While this traditional approach has been successful in many cases, a major challenge is incorporating knowledge from studies on a handful of proteins to the larger and more relevant problem of macromolecular complex assembly within the cell. In cells, the timing of protein production, protein localization and post-translational modifications affect distribution, local concentrations and interactors that in turn influence complex assembly. A number of imaging-based techniques have been developed to study protein-protein interactions within cells, including fluorescent resonance energy transfer (FRET), which examines energy transfer between pairwise donor-acceptor fluorophores linked to proteins of interest; fluorescence cross-correlation spectroscopy (FCCS), which measures the diffusion pattern of two fluorescent molecules through the focal volume; and bimolecular fluorescence complementational (BiFC), which is based on ability of proteins in close proximity to self-complement and create a functional fluorescent protein from two non-fluorescent protein fragments (Bacia et al., 2006; Slaughter et al., 2007; Kerppola, 2008; Miller et al., 2015; Unruh et al., 2018).
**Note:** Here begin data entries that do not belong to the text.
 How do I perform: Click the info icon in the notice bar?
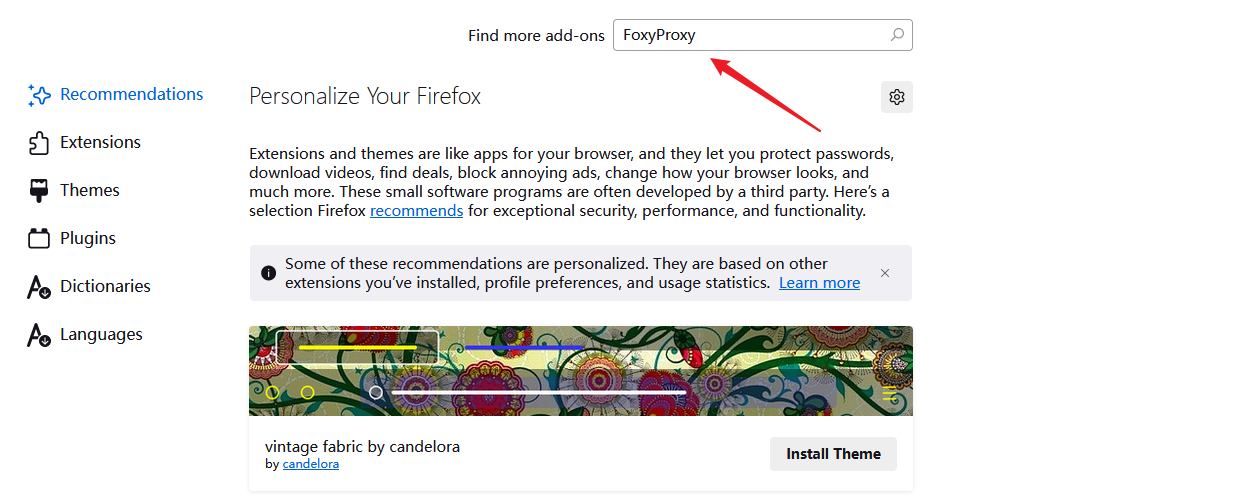[x=268, y=273]
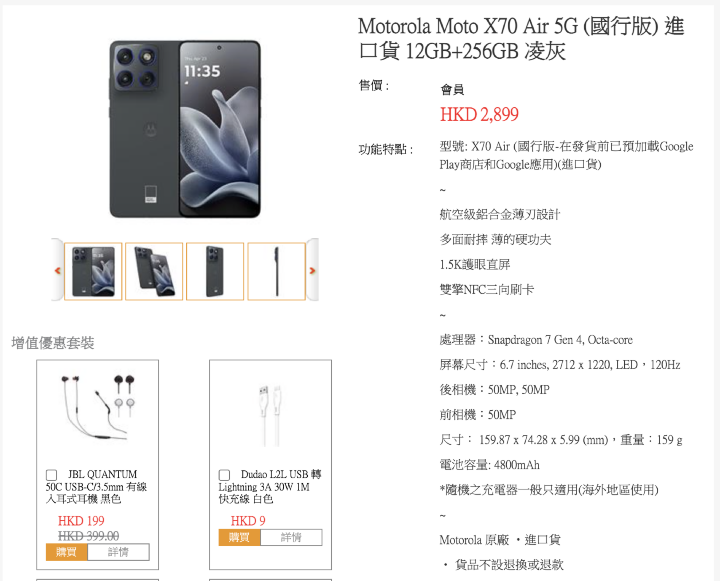The height and width of the screenshot is (581, 720).
Task: Click 購買 button under JBL earphones
Action: (x=67, y=552)
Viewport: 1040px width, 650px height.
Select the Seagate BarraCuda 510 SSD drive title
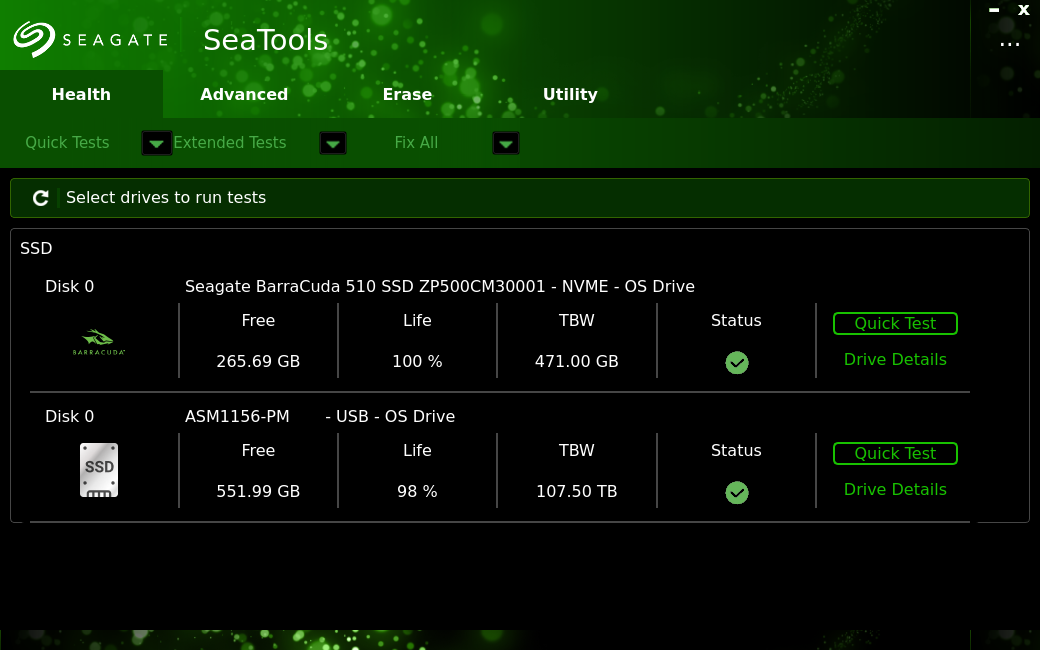[x=439, y=287]
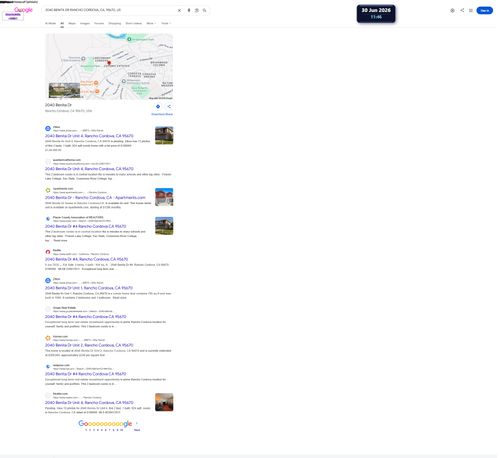Open the AI Mode tab
500x458 pixels.
50,23
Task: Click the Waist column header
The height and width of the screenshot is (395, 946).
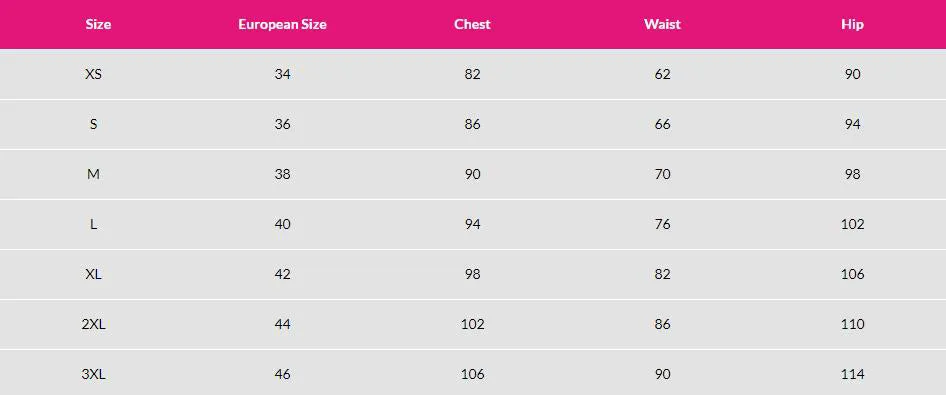Action: point(662,25)
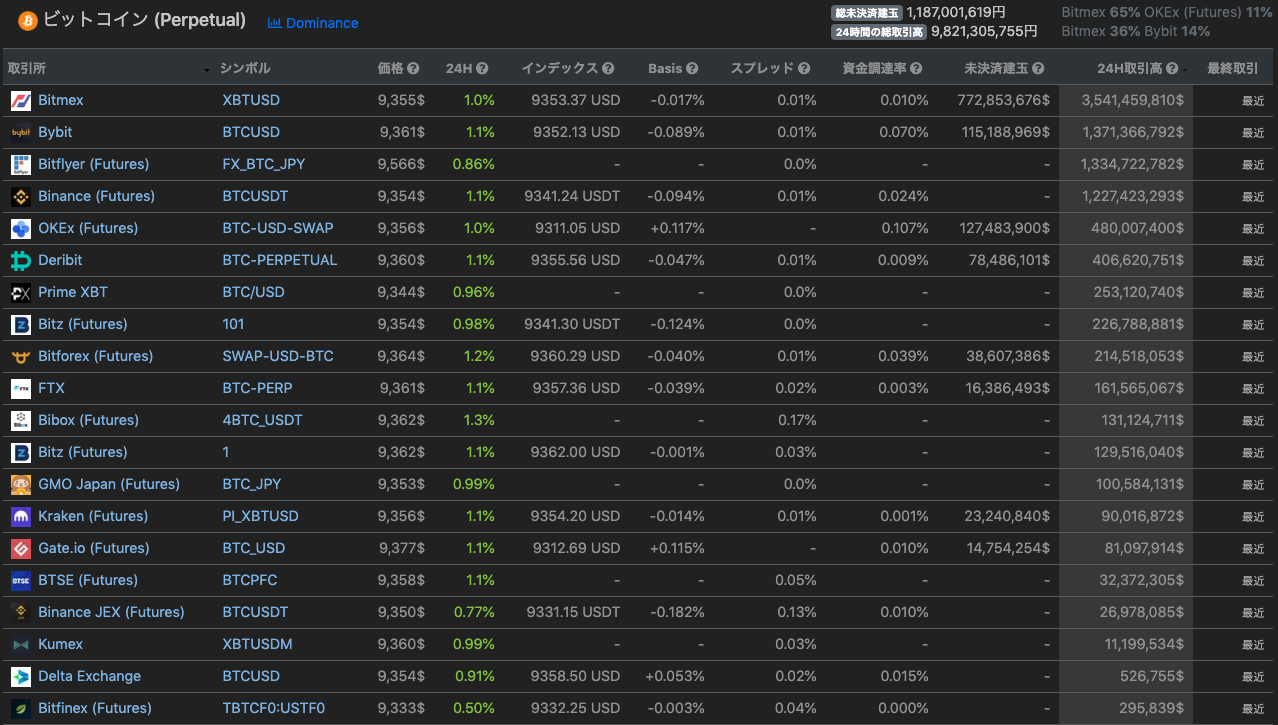Click the XBTUSD symbol link
The image size is (1278, 725).
(x=251, y=100)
These techniques can be used in live cells to study endogenously expressed protein-protein interactions in a pairwise manner provided the molecules of interest can be fused to fluorescent proteins (FP). In yeast, genes can be easily tagged at the N- or C-termini using PCR-based methods (Gardner and Jaspersen, 2014). With the development of CRISPR/Cas9 methodologies, genome editing is becoming increasingly feasible such that these approaches can be applied in a wide array of systems. The use of endogenous proteins, rather than transgenes, greatly minimizes false positives caused by high levels of protein expression. In comparison to in vitro assays, FRET, FCCS and BiFC have the advantage of indicating where within a cell the protein-protein interaction occurs (for example, see Muller et al., 2005; Cabantous and Waldo, 2006; Kerppola, 2006; Slaughter and Li, 2010; Sung et al., 2013; Chen et al., 2014; Smoyer et al., 2016; Hennen et al., 2018). However, these methods are limited in their spatial resolution due to the diffraction limit (~200 nm for most FPs), and combining FRET or FCCS with super-resolution methods in cells is extremely challenging.
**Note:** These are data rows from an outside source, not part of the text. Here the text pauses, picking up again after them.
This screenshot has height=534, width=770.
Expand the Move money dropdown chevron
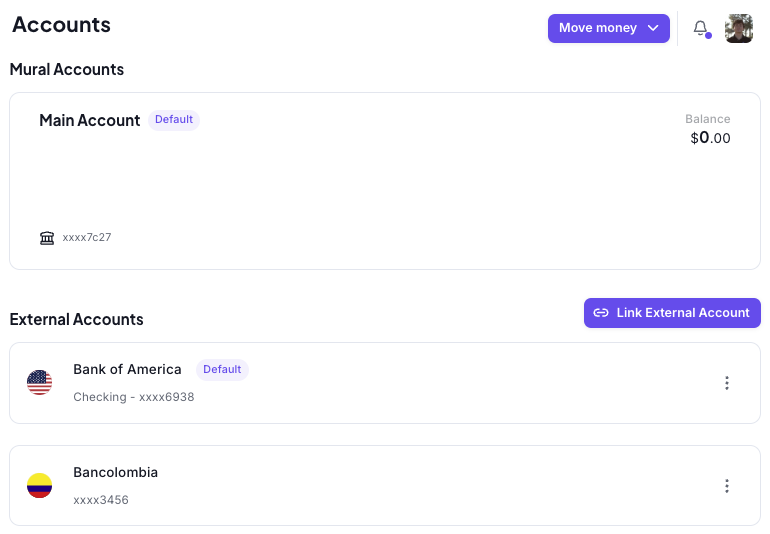point(653,28)
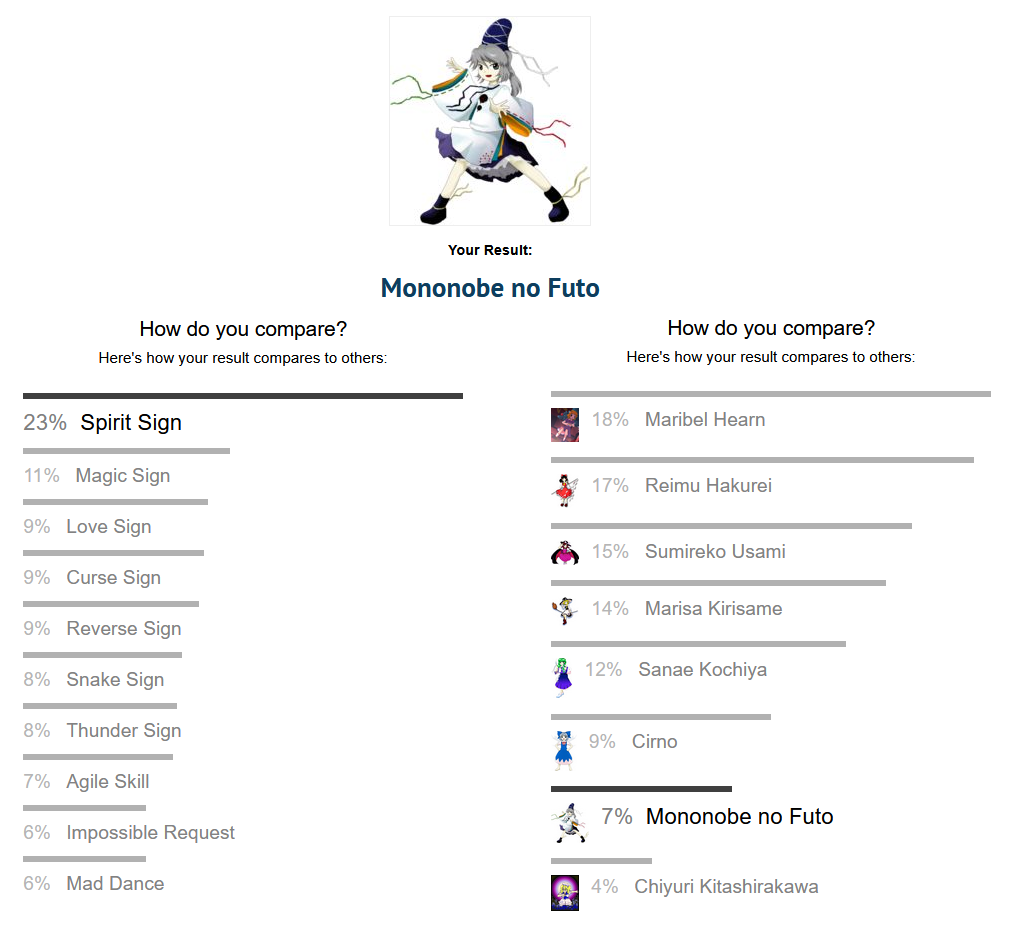1012x929 pixels.
Task: Click the Reimu Hakurei name text
Action: [x=708, y=486]
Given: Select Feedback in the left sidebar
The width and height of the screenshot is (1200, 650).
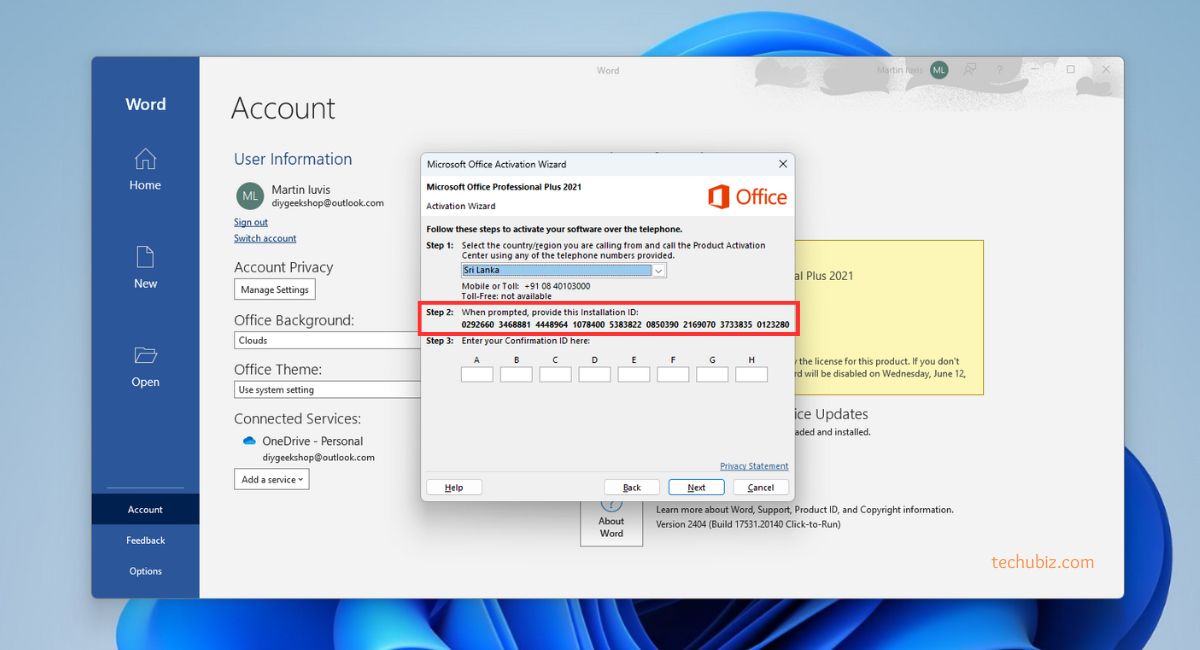Looking at the screenshot, I should pyautogui.click(x=145, y=540).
Structured illumination microscopy (SIM), stimulated emission depletion (STED), stochastic optical reconstruction microscopy (STORM) and photoactivated localization microscopy (PALM) are examples of super-resolution microscopy (SRM) approaches that are pushing cell biology in new directions once thought impossible by beating the diffraction limit (Huang et al., 2009; Schermelleh et al., 2010). The ~10-100 nm resolution achievable by these methods has enhanced our overall understanding of cell biology, particularly at the level of organelles, membranes and other cellular structures. The application of SRM to protein-protein interactions within nanosized protein complexes has been slower to develop, in part because it is difficult to study endogenous proteins with many of these methods, particularly if multiple fluorophores/FPs are needed to monitor interactions and to provide orientation of where within the complex or the assembly cycle the interaction is occurring. While a plethora of FPs have been developed, linear unmixing to image multiple fluorophores has not been integrated into SRM yet, limiting the use of many combinations of FPs. To overcome this obstacle, we combined a version of BiFC based on split-GFP to assay protein-protein interactions (Figure 1).To provide spatial and temporal information as to where and when binding within our complex of interest occurs at sub-diffraction resolution, we developed a three-color imaging strategy using HyVolution with 140 nm lateral resolution (Chen et al., 2019). Importantly, our protocol allows for imaging of endogenously expressed proteins in live cells fused to mTurquoise2 and GFP, along with mCherry, without spectral cross-talk. While the method was developed in Saccharomyces cerevisiae, it is suitable for a wide variety of systems, and it greatly expands our ability to inspect the step-wise assembly pathway of heteromeric macromolecular machines by elucidating protein-protein interactions in vivo at the nanoscale level.